◆ TEXTO FORNECIDO:
----------------
XXIII Domingo Comum - Homília Dominical

XXIII Domingo Comum - Homília Dominical

O Evangelho nos narra que Jesus, Nosso Senhor, cruza fronteiras, se faz distante de sua região, se faz presente em terras pagãs. É por aquelas “bandas” que termina por encontrar o “surdo-mudo”. Não sejamos receosos, deixemos que o Senhor nos encontre, nos visite, mesmo que estejamos longe e distante, em terras pagãs, isto é, vivendo meio distante de Deus, longe de nossa Origem, persistindo em nossa teimosia, em nosso pecado, e quem sabe cheios de desesperança, de tristeza e de incredulidade.

- “Ora, apresentaram-lhe um surdo-mudo, rogando-lhe que lhe impusesse a mão”. Apresentaram-lhe, conduziram o surdo-mudo até Jesus. Vale lembrar que um surdo-mudo pode caminhar, tem essa capacidade, mas não caminha por conta própria até Jesus. Sair de uma surdez é uma boa coisa. Começar a falar e bem se expressar também trazem alegria e sensação de realização. Não deixa de ser estranho o fato de o surdo-mudo não caminhar, não ir ao encontro de Jesus por conta própria, pois ele tinha essa capacidade, tinha “boas pernas”. Vem em mente as tantas oportunidades que temos para a melhoria de nós mesmos, mas que deixamos “pra lá”, para depois. Parece até que alimentamos um espírito mau que nos faz pensar não sermos capazes de superação, de “sair do atoleiro”. Infelizmente tantas vidas são vividas pela metade e até perdidas por causa da preguiça espiritual, da devassidão, da mentira e dos vícios. Agora podemos entender a frase de um grande escritor: “Só existe um grande pesar: o fato de não sermos santos”.

O surdo-mudo parece resignado à própria condição de surdo-mudo. Resistia em ficar bom assim como tantos de nós, tal como aquela recém-casada que de vez em quando caia doente.... assim sua mãe vinha lhe visitar, ou seja, não conseguia ou não queria sair da dependência da mamãe. O surdo-mudo ganhava alguma coisa com aquela surdez: a “tranquilidade” nefasta de viver sem interagir, sem se comunicar, sem dialogar assim como tantos de nós fazemos e passamos a viver trancafiados na vida sem nenhum encontro significativo na vida ou vivendo como que em gueto, longe e distante, evitando afrontar situações e diálogos que exigiriam uma saída do marasmo e da letargia. Surdos para a vida, surdos e mudos para as pessoas. No entanto, a vida quer viver, o homem foi feito para se comunicar com os demais e com o Senhor, e, assim, o surdo procurará “paliativos” para sobreviver com a sua falta de encontro, comunicação e escuta. Talvez um calmante ou um romance, talvez um alucinógeno ou uma temporada na academia, talvez uma seita ou uma diversão de vez em quando, talvez uma fantasia ou uma mania de grandeza. Porém haverá ocasião em que a angústia virá à tona, não se pode camuflar por tanto tempo. No fundo, o surdo-mudo traz consigo a demanda de escutar e falar: encontrar alguém, desejar entrar em comunicação, ter amigos de verdade. Por não falar bem o homem encontra-se travado: não consegue expressar o desejo, o pedido de reconhecimento, o pedido de amor, de amar e ser amado.
----------------
◆ MATERIAL APRESENTADO:
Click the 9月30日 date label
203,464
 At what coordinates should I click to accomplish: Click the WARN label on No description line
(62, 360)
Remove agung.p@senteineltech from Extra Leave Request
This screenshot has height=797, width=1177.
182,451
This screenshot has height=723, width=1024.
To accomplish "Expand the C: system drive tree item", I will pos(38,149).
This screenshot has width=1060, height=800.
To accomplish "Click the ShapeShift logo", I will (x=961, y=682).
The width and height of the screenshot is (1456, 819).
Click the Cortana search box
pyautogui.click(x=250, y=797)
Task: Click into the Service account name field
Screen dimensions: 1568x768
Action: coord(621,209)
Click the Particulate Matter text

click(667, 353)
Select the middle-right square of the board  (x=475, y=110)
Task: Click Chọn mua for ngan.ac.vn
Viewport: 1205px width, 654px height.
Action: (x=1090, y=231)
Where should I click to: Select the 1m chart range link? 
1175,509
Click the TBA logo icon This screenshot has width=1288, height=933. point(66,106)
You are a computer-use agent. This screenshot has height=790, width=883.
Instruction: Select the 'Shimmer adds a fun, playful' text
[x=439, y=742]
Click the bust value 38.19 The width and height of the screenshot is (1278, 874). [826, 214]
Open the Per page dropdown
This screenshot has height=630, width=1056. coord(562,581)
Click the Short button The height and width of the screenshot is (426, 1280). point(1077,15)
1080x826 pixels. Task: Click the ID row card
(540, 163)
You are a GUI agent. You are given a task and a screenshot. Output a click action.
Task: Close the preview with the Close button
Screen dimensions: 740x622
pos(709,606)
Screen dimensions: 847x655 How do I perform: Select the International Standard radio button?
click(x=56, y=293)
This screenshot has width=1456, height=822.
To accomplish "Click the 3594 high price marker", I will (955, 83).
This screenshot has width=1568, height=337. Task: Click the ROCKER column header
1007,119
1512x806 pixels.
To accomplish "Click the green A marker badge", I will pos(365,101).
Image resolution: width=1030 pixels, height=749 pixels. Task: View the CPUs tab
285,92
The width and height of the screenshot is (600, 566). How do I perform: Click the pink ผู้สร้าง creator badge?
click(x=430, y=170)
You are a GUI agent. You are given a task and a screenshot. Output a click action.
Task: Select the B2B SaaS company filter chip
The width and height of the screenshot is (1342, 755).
----------------
◆ INSTRUÇÕES DA TAREFA: Reproduza, sem nenhuma alteração, o trecho da homilia entre "O Evangelho nos" e "e de incredulidade.", inclusive. O material não tem relação alguma com a homilia.

◆ RESPOSTA DO EXERCÍCIO:
O Evangelho nos narra que Jesus, Nosso Senhor, cruza fronteiras, se faz distante de sua região, se faz presente em terras pagãs. É por aquelas “bandas” que termina por encontrar o “surdo-mudo”. Não sejamos receosos, deixemos que o Senhor nos encontre, nos visite, mesmo que estejamos longe e distante, em terras pagãs, isto é, vivendo meio distante de Deus, longe de nossa Origem, persistindo em nossa teimosia, em nosso pecado, e quem sabe cheios de desesperança, de tristeza e de incredulidade.